:: QUOTED TEXT ::

## begin

The only legal way the Georgia Supreme Court could let the Tricoli opinion — conferring sovereign immunity on state officials to commit crimes in contradiction of the Supreme Court precedents — stand is take up the case and reverse Caldwell and Dorsey. Instead, the whole GOP-appointed judiciary ignored those binding decisions, and the Georgia Supreme Court let the Court of Appeals opinion stand, in violation of the Georgia Constitution the justices were sworn to uphold.
You shouldn’t be surprised to learn, at this point, that I have been slapped with a sanctions order for arguing Georgia jurists have to follow Caldwell and Dorsey — because the Georgia Constitution says so. Attorney General Chris Carr sought the sanctions order, and the Georgia Supreme Court saddled me with it, even though neither of them can respond to the documented allegations of criminality or the legal authority supporting the RICO claims.
Sanctioning an attorney whose position is supported by evidence and legal authority is prohibited by OCGA § 9-15-14(c). It is also prohibited by the First Amendment to the U.S. Constitution, and OCGA § 9-11-11.1, the Georgia statute embodying the right to speak out on issues of public importance and petition the courts for redress of grievances. Every court at every level — the trial court, the Court of Appeals, and the Supreme Court — all refused to even consider the First Amendment protection or follow any of the procedures required by Georgia’s First Amendment protection statute.

## end

:: TASK 1 ::
In the passage about the Georgia sanctions order, who sought that order?
:: TASK 2 ::
Continue the passage about the Georgia sanctions order from where it stops.

:: MATERIAL PROVIDED ::
## begin

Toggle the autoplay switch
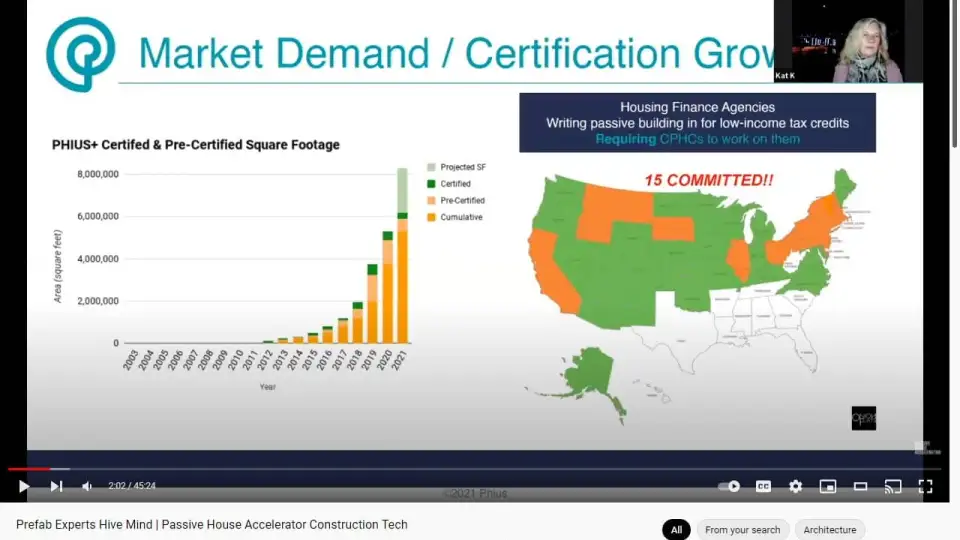Screen dimensions: 960x540 coord(730,486)
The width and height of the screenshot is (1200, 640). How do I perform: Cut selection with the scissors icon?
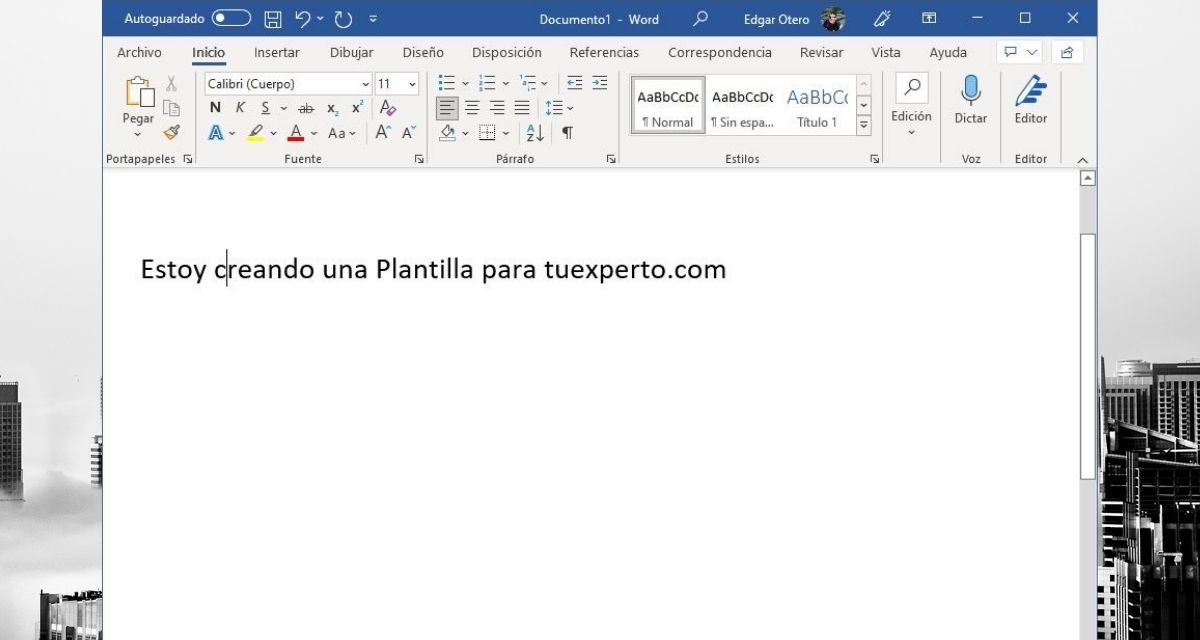171,84
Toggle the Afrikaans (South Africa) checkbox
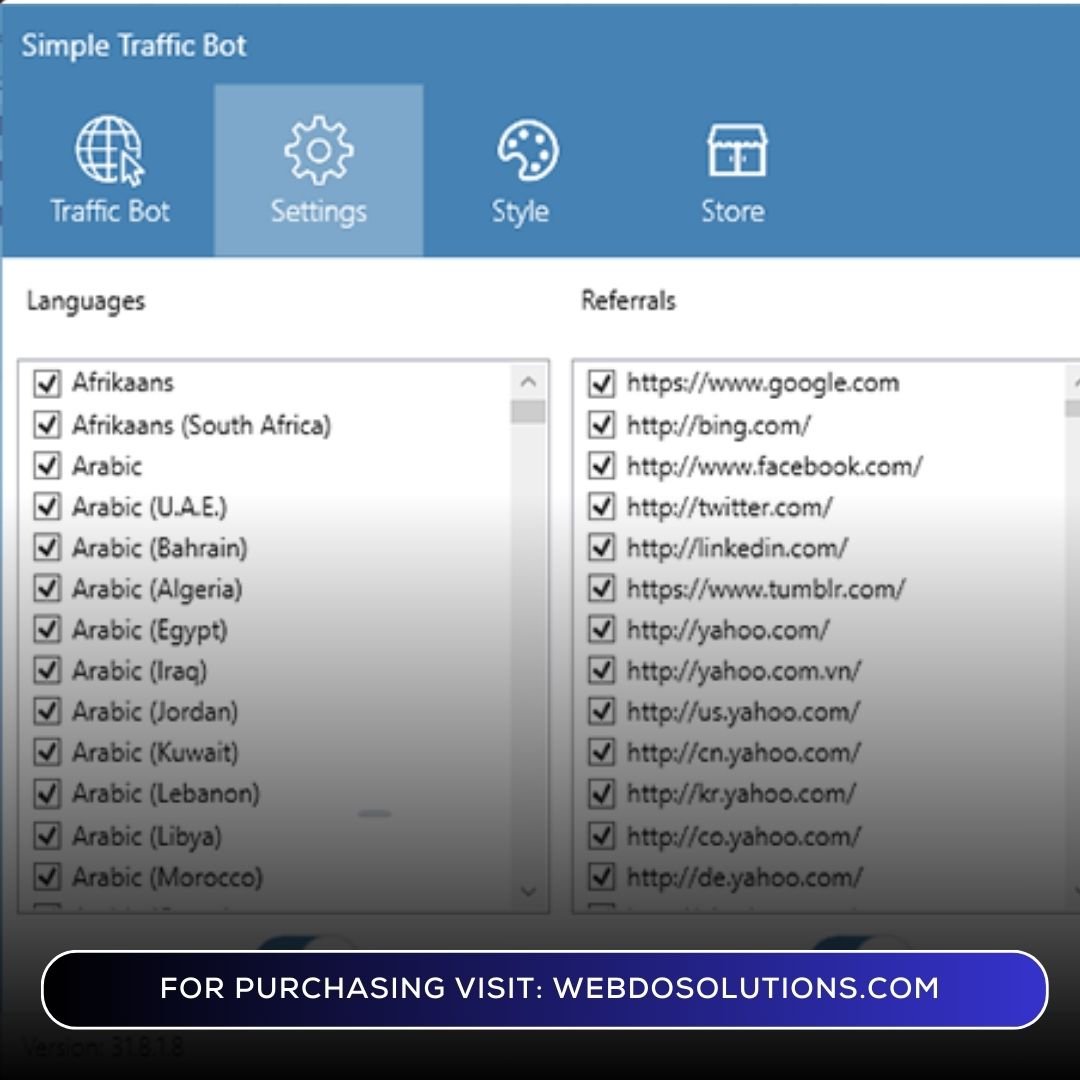Screen dimensions: 1080x1080 (47, 425)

## end

:: WRITTEN ANSWER 1 ::
Attorney General Chris Carr sought the sanctions order.

:: WRITTEN ANSWER 2 ::
Meanwhile, the same phantom, unconstitutional immunity for RICO felonies was used to dismiss the Benedek v. Adams case without a trial, immunizing documented evidence and witness tampering, perjury, and identity fraud, mail fraud, wire fraud, and computer fraud committed by state officials.
Then there is the phantom KSU case, also dismissed without a trial or presentation of the evidence to a jury, on the grounds that state officials enjoy sovereign immunity for financial fraud, bribery, and extortion. That is the case in which Kennesaw State University (KSU) faculty sought to block the University System of Georgia (USG) appointment of former attorney general Sam Olens — after Olens obstructed criminal investigation of the USG financial fraud in the Tricoli case.
Attorney General Chris Carr, Olens’ replacement appointed by Governor Nathan Deal, never filed a single response in the KSU case to documented allegations — thus its phantom appellation.
In a legitimate legal world, this failure to respond would result in a default judgment against the state. Yet every court at every level in Georgia ruled in favor of the attorney general — in one-sentence orders with no explanation. When the Phantom KSU case reached the Georgia Supreme Court, the justices (some of them with previously admitted conflicts in the related Tricoli case) refused to review the case, even though this illegal de facto conferring of sovereign immunity for criminal conduct violates the Supreme Court’s own precedents — and thus violates the Georgia Constitution. Is anyone starting to smell anti-constitutional corruption in the woodwork yet?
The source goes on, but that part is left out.